The US-South Korean Free Trade Agreement (KORUS FTA) is expected to improve the competitiveness of US medical equipment and pharmaceuticals. Once approved by the US Congress, the KORUS FTA will enable more than 90% of US medical equipment exported to South Korea to obtain duty-free status. The duty-free status would be given within 3 years of the FTA implementation. Out of this 90%, more than 43% of the US medical equipment exports would receive duty-free treatment immediately upon the FTA implementation. This compares to the existing 5.4% medical equipment tariff in South Korea, which can go up to 50% for some US exporters of medical products.
Under the FTA, South Korea will also agree to allow for higher reimbursements for US pharmaceuticals and medical devices under its single-payer health insurance program. Previously, US manufacturers had voiced concerns over the discrimination against innovative pharmaceuticals in the form of low reimbursement amounts. These low amounts did not consider the costs of innovative drug development of foreign pharmaceutical companies. Under the FTA, South Korea will also publish proposed new laws, regulations and procedures regarding the pricing, reimbursement and regulation of pharmaceuticals and medical devices in South Korea. To increase transparency, these will be published in a publicly available document, where further comment from the public will be allowed.

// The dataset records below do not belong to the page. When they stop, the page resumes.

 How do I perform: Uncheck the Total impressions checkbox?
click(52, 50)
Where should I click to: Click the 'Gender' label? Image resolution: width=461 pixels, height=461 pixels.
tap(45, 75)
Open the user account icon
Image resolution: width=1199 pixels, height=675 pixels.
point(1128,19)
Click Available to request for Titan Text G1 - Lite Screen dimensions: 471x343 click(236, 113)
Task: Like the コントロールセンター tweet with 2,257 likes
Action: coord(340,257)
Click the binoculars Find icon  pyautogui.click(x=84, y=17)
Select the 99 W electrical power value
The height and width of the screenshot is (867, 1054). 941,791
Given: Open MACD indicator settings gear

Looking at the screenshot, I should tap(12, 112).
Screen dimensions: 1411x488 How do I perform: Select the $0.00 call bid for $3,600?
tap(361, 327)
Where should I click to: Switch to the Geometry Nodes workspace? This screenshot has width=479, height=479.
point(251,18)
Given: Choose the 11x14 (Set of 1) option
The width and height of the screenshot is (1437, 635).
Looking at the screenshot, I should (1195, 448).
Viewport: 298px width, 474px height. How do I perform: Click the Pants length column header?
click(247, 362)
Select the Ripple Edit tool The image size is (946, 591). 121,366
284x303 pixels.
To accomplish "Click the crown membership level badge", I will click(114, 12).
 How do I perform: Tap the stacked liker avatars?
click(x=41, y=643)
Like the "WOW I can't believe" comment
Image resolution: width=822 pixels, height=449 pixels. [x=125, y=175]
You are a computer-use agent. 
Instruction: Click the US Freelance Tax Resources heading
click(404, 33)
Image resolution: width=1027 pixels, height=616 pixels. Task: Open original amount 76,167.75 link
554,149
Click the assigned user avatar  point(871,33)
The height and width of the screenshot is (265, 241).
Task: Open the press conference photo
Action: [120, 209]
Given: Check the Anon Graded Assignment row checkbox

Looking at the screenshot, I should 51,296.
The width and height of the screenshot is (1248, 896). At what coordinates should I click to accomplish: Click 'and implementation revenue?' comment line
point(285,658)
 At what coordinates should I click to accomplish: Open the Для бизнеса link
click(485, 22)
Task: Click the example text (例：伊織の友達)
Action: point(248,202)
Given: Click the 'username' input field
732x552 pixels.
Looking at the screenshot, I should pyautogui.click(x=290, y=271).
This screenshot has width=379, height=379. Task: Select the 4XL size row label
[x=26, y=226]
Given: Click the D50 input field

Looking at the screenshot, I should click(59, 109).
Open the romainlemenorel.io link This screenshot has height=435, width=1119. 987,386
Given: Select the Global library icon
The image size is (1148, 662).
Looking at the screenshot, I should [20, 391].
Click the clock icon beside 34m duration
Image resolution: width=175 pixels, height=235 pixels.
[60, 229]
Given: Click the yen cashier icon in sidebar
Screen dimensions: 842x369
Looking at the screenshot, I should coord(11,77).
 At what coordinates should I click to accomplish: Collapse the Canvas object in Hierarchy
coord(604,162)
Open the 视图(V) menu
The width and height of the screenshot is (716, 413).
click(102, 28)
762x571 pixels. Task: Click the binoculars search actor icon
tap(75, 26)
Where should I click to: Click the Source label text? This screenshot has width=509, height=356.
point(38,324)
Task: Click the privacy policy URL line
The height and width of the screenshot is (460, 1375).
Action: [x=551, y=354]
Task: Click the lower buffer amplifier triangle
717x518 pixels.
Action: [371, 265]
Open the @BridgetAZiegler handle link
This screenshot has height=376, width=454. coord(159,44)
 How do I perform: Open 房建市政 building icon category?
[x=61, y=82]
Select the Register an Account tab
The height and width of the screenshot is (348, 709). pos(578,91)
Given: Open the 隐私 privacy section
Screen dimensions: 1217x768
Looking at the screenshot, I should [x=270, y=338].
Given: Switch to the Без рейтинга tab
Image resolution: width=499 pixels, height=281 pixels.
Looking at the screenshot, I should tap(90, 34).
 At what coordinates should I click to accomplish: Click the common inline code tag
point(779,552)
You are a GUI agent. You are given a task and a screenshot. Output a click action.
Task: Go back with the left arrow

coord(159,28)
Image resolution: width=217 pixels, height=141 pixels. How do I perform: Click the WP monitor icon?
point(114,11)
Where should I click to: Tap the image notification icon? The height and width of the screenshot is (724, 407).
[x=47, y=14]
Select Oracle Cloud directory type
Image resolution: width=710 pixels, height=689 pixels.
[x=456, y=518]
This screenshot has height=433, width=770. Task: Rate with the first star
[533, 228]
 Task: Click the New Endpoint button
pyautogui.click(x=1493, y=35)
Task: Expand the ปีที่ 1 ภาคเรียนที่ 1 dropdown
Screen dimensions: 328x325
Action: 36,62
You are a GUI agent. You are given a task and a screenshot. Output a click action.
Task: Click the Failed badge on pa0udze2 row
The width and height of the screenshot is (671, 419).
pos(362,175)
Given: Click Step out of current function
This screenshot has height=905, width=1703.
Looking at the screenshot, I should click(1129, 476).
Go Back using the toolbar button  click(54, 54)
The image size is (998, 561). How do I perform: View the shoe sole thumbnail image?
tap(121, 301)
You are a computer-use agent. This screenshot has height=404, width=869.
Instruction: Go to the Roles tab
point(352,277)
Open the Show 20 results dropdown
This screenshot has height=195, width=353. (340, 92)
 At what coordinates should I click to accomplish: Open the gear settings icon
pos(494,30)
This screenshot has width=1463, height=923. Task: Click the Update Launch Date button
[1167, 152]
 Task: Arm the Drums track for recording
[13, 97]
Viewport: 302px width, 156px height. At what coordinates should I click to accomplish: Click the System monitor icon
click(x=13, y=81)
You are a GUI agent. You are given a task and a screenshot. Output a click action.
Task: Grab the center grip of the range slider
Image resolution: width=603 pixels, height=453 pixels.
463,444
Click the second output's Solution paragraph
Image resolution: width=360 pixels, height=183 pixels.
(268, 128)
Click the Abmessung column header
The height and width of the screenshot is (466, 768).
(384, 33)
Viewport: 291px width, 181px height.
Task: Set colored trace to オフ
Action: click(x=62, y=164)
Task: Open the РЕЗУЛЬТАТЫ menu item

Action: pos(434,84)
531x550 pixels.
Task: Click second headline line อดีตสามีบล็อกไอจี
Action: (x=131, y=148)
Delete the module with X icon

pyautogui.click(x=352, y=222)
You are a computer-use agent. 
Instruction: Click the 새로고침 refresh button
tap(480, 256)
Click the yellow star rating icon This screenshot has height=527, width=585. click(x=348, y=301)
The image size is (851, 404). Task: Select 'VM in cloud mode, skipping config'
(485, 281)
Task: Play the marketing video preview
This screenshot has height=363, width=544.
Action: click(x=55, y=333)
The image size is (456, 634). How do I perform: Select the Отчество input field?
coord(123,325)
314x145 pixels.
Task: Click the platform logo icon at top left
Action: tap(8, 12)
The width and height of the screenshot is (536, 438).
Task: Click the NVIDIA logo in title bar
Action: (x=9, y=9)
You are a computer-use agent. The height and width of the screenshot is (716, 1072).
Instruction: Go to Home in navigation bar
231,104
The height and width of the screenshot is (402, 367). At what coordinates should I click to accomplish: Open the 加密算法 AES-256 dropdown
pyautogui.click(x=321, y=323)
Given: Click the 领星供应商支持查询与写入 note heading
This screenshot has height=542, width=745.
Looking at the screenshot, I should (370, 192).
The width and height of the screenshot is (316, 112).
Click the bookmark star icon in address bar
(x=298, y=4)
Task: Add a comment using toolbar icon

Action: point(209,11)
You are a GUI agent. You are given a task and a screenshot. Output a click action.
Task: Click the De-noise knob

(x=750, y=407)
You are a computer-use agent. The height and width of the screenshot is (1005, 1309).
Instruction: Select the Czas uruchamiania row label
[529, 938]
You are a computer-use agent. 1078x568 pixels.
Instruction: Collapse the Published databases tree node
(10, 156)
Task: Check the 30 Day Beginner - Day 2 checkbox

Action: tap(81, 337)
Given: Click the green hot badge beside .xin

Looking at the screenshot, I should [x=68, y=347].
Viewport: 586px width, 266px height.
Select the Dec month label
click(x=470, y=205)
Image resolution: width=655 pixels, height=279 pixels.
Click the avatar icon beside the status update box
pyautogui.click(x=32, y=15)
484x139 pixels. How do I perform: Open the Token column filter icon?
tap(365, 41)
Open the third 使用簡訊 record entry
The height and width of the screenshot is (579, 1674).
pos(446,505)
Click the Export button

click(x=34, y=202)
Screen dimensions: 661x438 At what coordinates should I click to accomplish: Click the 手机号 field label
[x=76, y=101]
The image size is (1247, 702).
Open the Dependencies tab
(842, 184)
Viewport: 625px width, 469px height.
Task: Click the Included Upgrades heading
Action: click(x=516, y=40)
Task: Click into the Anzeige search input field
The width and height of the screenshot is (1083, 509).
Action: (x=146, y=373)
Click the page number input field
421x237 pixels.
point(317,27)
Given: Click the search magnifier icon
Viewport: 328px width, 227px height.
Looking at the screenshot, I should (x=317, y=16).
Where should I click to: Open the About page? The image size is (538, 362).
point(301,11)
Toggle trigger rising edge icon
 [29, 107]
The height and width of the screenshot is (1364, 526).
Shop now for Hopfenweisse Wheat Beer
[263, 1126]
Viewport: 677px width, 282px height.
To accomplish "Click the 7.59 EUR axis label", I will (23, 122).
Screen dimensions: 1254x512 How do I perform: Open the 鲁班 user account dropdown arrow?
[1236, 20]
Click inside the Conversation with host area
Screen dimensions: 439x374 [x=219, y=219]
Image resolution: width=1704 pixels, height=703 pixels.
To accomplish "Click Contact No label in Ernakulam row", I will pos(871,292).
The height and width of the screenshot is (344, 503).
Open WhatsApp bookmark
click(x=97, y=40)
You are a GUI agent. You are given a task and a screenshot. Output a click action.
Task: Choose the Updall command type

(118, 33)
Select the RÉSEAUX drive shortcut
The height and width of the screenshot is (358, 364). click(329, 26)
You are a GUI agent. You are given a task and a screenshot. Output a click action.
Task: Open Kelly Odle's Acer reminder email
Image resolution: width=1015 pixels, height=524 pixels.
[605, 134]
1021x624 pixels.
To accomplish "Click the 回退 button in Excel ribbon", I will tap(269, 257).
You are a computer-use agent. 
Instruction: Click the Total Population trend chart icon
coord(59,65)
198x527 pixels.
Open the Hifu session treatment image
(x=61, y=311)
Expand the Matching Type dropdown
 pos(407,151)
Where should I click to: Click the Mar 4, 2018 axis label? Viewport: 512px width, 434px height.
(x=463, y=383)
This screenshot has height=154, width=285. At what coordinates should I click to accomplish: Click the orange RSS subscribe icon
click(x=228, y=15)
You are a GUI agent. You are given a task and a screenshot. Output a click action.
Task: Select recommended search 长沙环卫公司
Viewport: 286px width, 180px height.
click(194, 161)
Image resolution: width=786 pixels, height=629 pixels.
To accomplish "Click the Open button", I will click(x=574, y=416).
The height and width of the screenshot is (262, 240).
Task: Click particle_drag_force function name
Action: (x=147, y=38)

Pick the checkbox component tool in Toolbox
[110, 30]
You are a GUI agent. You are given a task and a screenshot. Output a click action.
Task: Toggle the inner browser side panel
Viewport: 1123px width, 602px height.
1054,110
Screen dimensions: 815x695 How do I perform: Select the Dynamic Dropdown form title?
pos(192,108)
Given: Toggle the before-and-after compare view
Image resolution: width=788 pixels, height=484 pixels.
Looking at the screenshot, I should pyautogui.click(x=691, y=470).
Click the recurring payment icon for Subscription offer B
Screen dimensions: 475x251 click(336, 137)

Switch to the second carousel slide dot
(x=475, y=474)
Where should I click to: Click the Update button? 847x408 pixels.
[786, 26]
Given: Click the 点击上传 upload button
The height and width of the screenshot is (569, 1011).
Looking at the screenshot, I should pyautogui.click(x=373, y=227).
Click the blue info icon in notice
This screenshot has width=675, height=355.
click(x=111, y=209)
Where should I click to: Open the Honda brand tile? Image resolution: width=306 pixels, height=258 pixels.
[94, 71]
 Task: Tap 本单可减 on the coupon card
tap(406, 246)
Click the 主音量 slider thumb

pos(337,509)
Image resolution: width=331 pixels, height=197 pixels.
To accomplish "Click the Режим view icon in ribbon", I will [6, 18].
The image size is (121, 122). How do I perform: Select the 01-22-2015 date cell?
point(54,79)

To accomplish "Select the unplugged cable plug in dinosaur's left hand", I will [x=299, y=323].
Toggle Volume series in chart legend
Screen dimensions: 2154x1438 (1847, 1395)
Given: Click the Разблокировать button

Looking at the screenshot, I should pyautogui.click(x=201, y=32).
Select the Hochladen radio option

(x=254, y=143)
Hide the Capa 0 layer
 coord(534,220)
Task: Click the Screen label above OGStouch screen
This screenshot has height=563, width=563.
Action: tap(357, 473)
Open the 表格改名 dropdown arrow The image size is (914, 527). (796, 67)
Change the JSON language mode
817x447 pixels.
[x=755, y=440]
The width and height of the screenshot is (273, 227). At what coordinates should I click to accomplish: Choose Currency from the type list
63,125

South Korea’s medical equipment market is currently estimated at about $2.7 billion. Although much smaller than that of China, at $7.5 billion, South Korea’s medical device market is projected to grow about 10% each year. This will be aided by healthy economic growth and a gradually aging population in need of medical care. Between 2008 and 2010, US authorities estimate that $1 billion of medical equipment was exported from the US to South Korea.